*** Entries provided Section Begins ***

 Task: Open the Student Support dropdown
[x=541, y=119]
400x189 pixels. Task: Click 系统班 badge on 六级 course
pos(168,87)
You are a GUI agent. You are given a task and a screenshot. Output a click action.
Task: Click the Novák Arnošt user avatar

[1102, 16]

*** Entries provided Section Ends ***
*** Entries provided Section Begins ***

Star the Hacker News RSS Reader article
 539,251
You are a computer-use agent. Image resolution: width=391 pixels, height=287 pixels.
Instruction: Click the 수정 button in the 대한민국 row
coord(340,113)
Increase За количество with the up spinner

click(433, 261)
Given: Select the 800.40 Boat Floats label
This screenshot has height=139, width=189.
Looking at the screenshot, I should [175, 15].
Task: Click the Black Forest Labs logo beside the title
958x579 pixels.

*** Entries provided Section Ends ***

*Task directions*.
Pull out all lines from the entries above that include the word "agent".

*Completed exercise*.
You are a GUI agent. You are given a task and a screenshot. Output a click action.
You are a computer-use agent. Image resolution: width=391 pixels, height=287 pixels.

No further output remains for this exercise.